For many in school, geometry is the real thing.test. One of the basic geometric figures is the angle. By this concept we mean two rays that originate at one point. To measure the value (magnitude) of the angle, degrees or radians are used. How to find the degree measure of the angle, you will learn from our article.

Types of angles

Let's say we have a corner. If we decompose it into a straight line, then its value will be equal to 180 degrees. Such an angle is called unfolded, and one-third consider 1/180 its part.
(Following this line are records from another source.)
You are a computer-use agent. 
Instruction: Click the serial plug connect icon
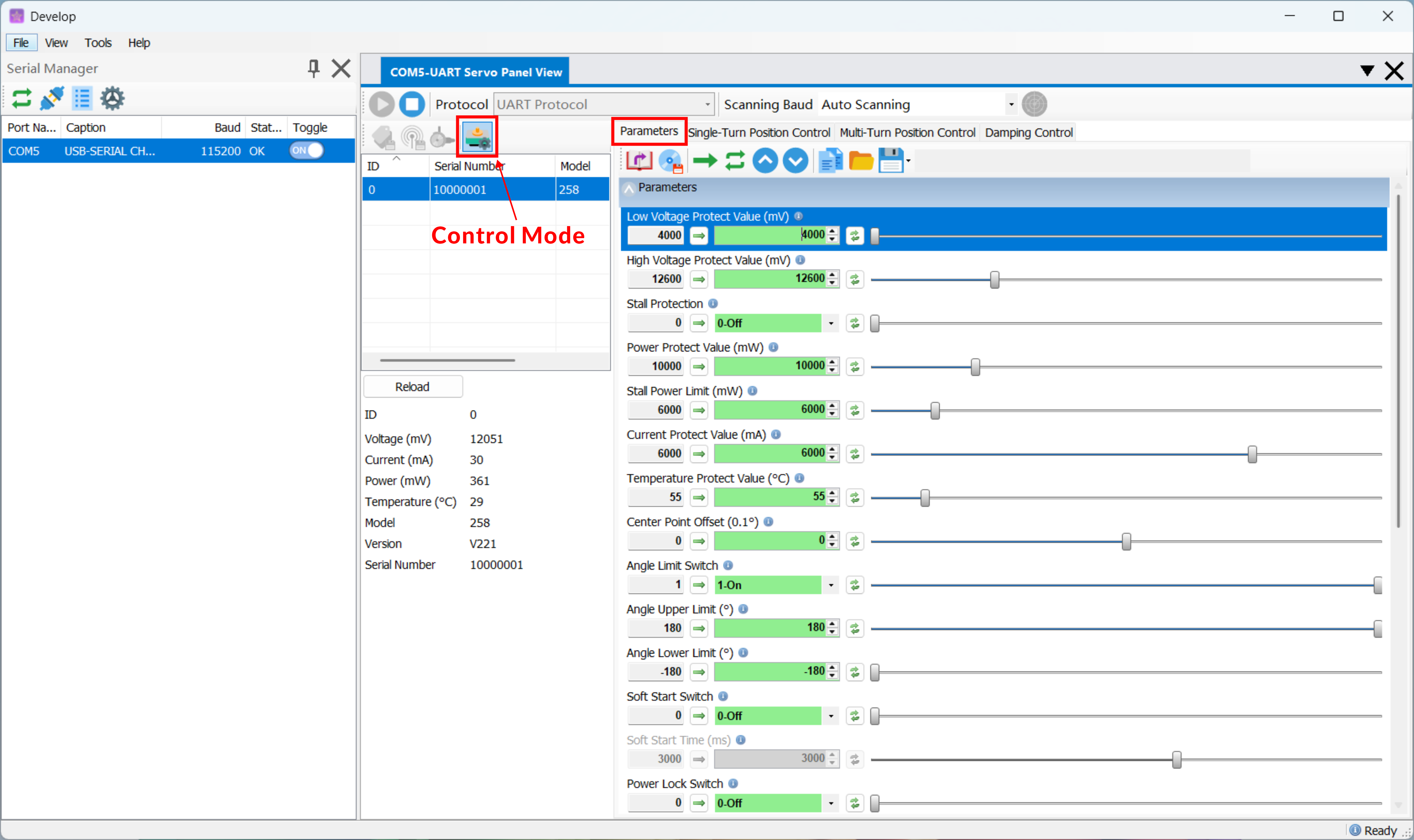[52, 98]
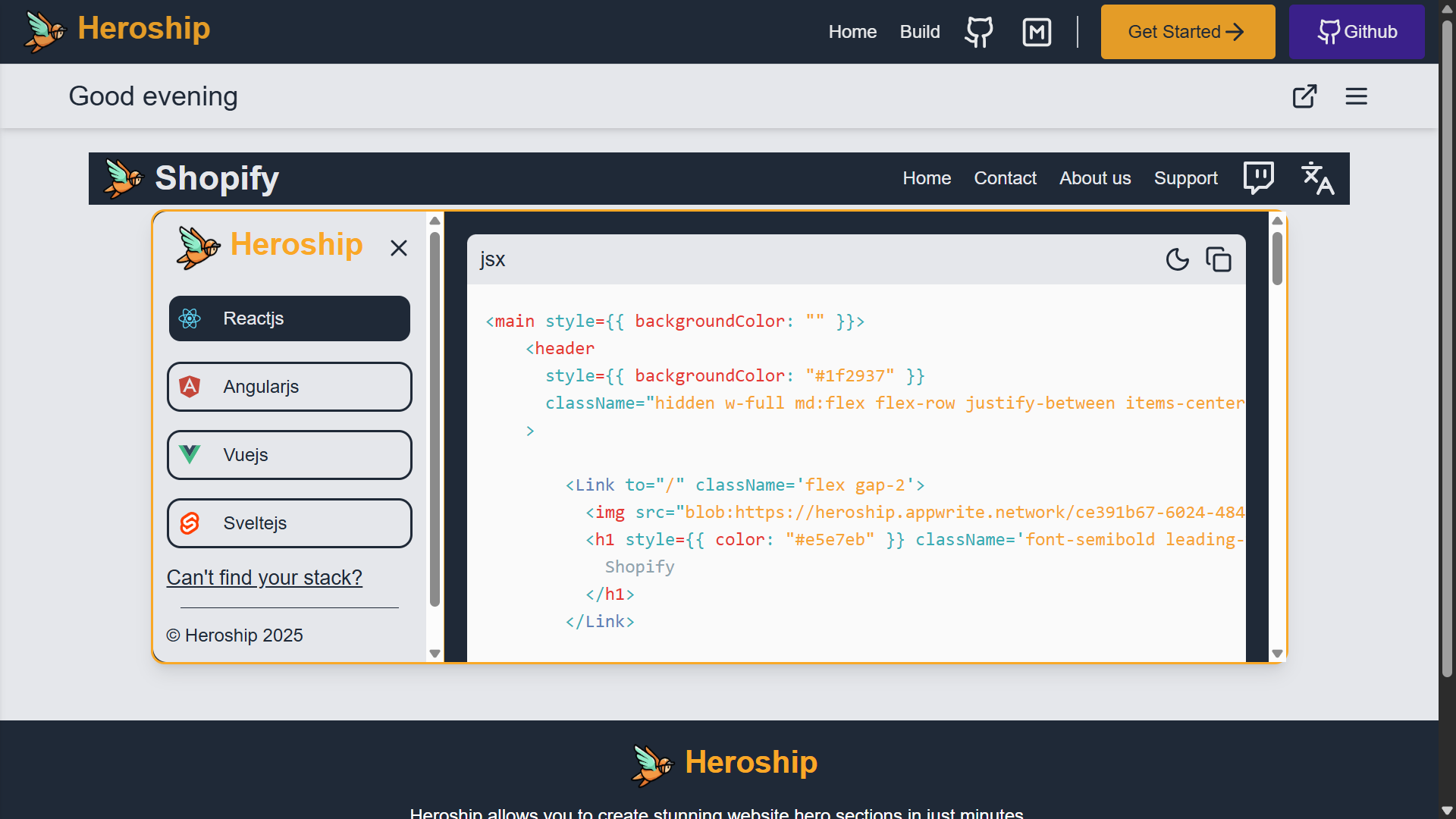Click the GitHub cat icon in top navbar

[978, 32]
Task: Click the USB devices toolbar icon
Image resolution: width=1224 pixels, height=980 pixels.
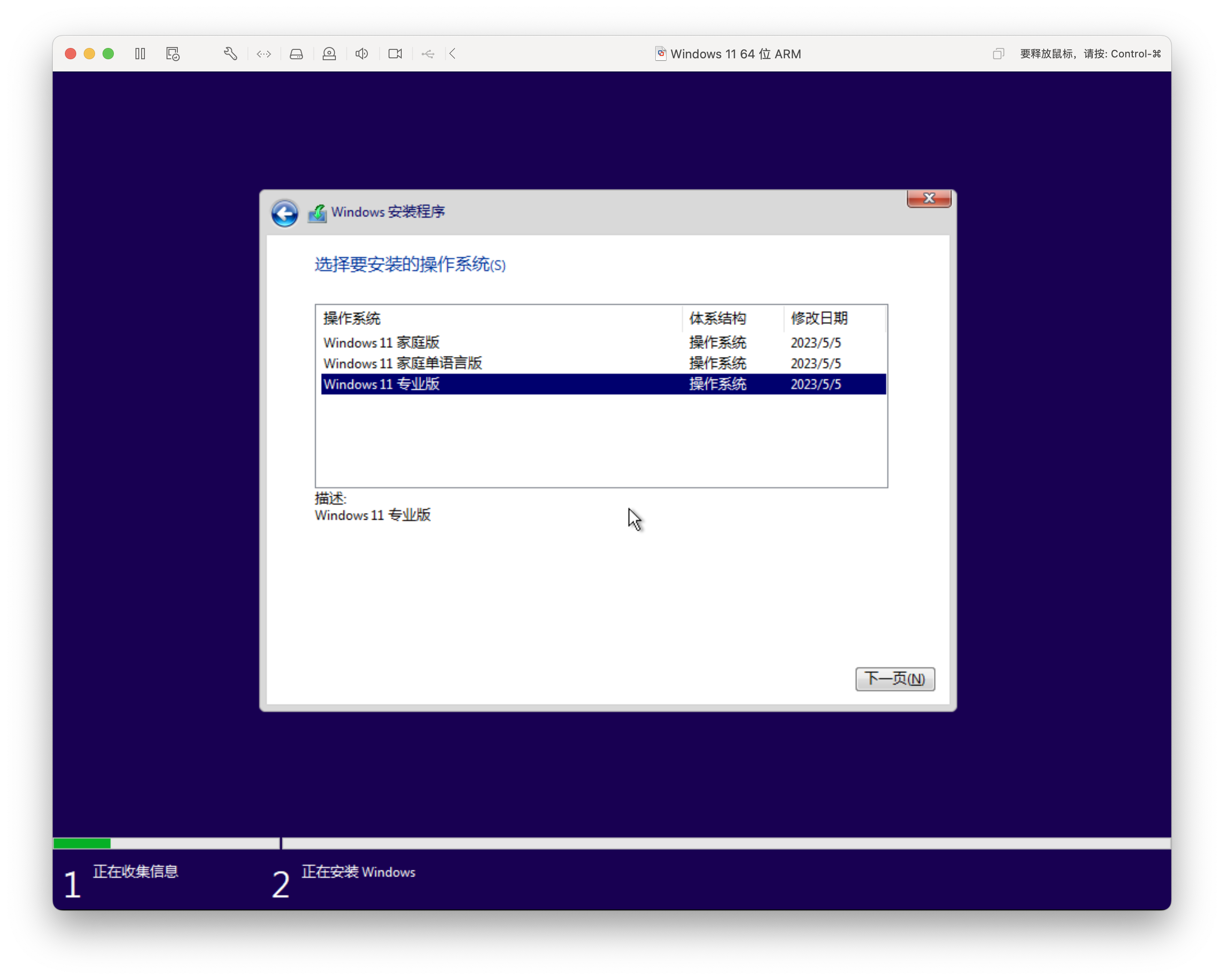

In addition to the developed angle, there are also sharp(less than 90 degrees), obtuse (more than 90 degrees) and straight (equal to 90 degrees) angles. These terms are used to characterize the magnitude of the degree angle measure.

Angle measurement

The value of the angle is measured with a protractor. This is a special device, on which the semicircle is already divided into 180 parts. Attach the protractor to the corner so that one side of the corner coincides with the bottom of the protractor. The second beam must cross the arch of the protractor. If this does not happen, remove the protractor and use a ruler to extend the beam. If the angle "opens" to the right from the top, read its value on the upper scale, if the left - on the bottom.

In the SI system it is customary to measure the angle inradians, not in degrees. In the deployed corner, only 3.14 radians are placed, so this value is inconvenient and practically not used in practice. That's why you need to know how to translate radians into degrees. For this, there is the formula:

• Degrees = radians / π × 180

For example, the angle is 1.6 radians. We translate into degrees: 1,6 / 3,14 * 180 = 92

Angle Properties

Now you know how to measure and recalculate degree measures of angles. But for solving problems it is necessary to know the properties of the angles. To date, the following axioms are formulated:

• Any angle can be expressed in degrees less than zero. The amount of the deployed angle is 360.
• If the angle is from several angles, its degree measure is the sum of all the angles.
• In a given half-plane, from any ray, it is possible to construct an angle of a given magnitude less than 180 degrees, with only one angle.
• The values ​​of equal angles are the same.
• To add two corners, we need to add their values.

Understanding these rules and the ability to measure angles is the key to a successful study of geometry.